Epstein, Mikhail. Daniil Andreev and the Mysticism of Femininity. Rosenthal, Bernice, ed. The Occult in Russian and Soviet Culture. Ithaca: Cornell University Press, 1997. Reviewed in Gender Complements for precious insights into the maternal Russian soul.

Fabel, Arthur. The Phenomenon of a Discovery: The Unity of a New Science and the Perennial Wisdom. Journal of Social and Biological Structures. 14/1, 1991. I enter in 2021 this 30 year old paper of mine as an example of what glimpses and signs were becoming possible even back then. As the quote notes, my allusion to an evolutionary gestation having reached its late term was some thirty years premature. But over the three decades since, as an enveloping sapiensphere presently learns on her/his own and 8,600 annotated references now attest, such a revolutionary discovery and gravid moment has surely been reached.

The next decade promises to be unlike all the rest as the hour of nativity is different from yet gives meaning to the long embryonic preparation. (10)

Fedorov, Nikolai. What Was Man Created For? The Philosophy of the Common Task. London: Honeyglen Publishing, 1990. Select writings by the Russian mystic philosopher (1828-1903) who exemplified an indigenous Sophian vision of a numinous evolution and history from matter to its human spiritual recreation and self-actualization. Fedorov is the central figure, along with Vladimir Vernadsky and others in George Young’s The Russian Cosmists (2012 search). An excellent introduction by Elizabeth Koutaissoff illumes his 19th century country and city life. An esteemed intellectual of his day, he became a librarian at the Russian State Library in Moscow, a confidant to Leo Tolstoy, and tutor for Konstantin Tsiolkovsky. His unique contribution was to realize that human beings needed to have a constructive purpose and project, otherwise they would make war. Akin to Karl Marx he sought a philosophy beyond analysis so as to transform not only the world but the whole cosmos by creative intention. As a rarest thinker who spanned the spatial and temporal dominions of religion, science, society, and the humanities, Nikolai Fedorov is now seen as a luminous precursor of the transhumanist movement.

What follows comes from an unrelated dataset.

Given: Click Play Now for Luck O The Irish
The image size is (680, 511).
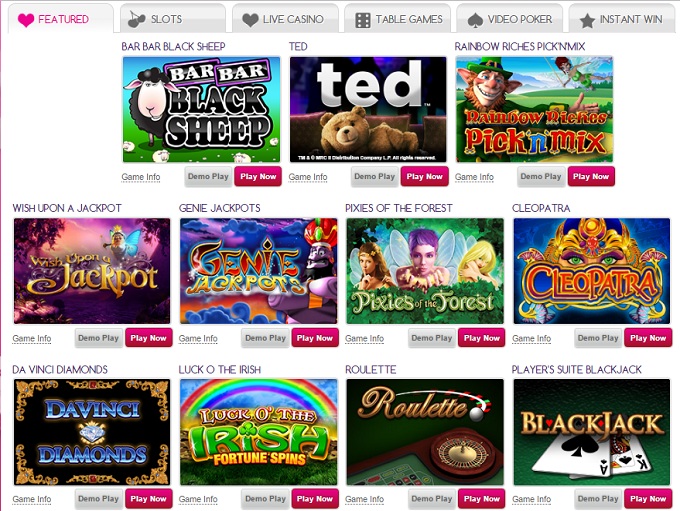Looking at the screenshot, I should 315,499.
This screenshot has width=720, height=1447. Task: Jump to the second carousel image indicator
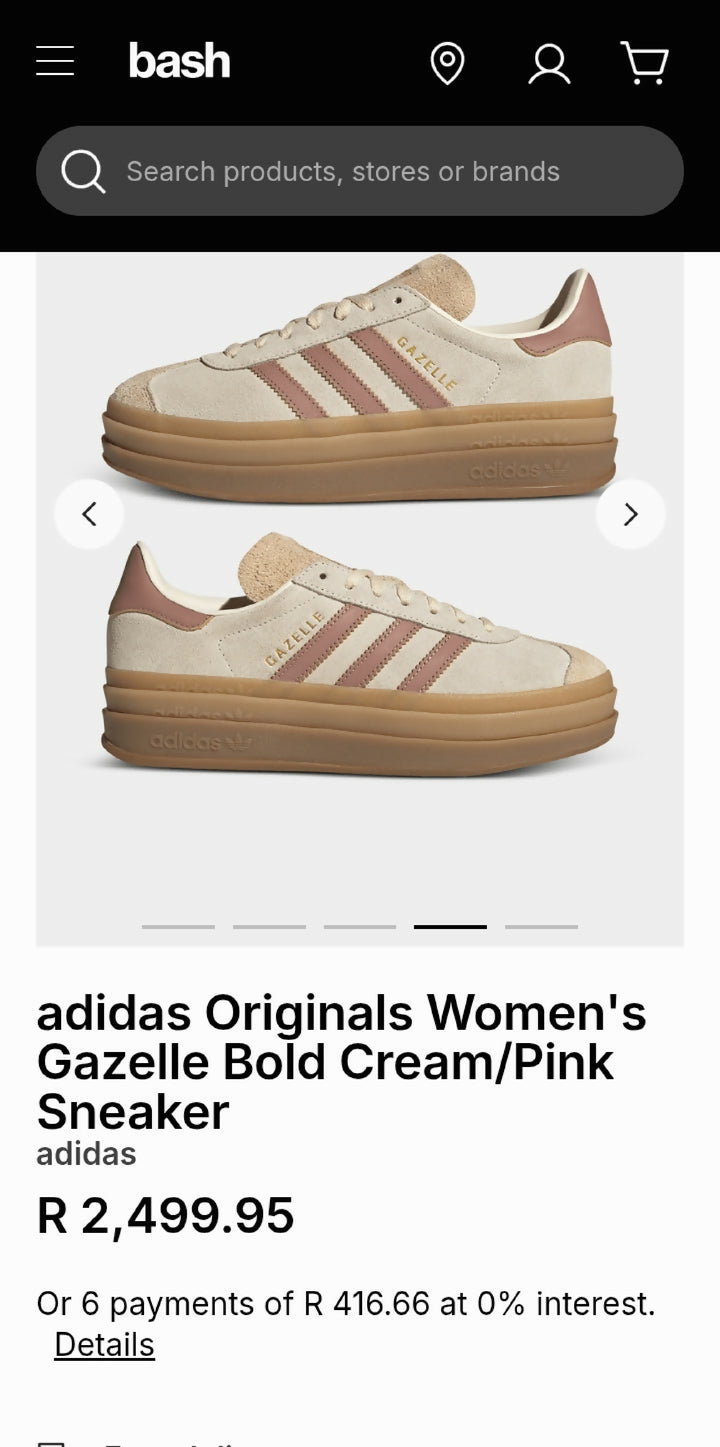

Feltz, Bernard, et al. Self-Organization and Emergence in the Life Sciences. Netherlands: Springer, 2006. This European edition from the mid 2000s is entered in 2018 to illustrate rudimentary inklings of dynamic complexities back then as this endeavor was just getting going by way of individual theories and patchy fragments. Scale-free networks are barely mentioned. We note Self-Organization in Immunology by Henri Atlan, Kant and Intuitions of Self-Organization by Gertrudis Van de Vijver, and Neural Synchrony and Cognitive Functions by Francisco Varela. But in little over a decade, this worldwide revolution has burgeoned to a mature point of critical credence and integral synthesis, as the rest of this site seeks to report and document.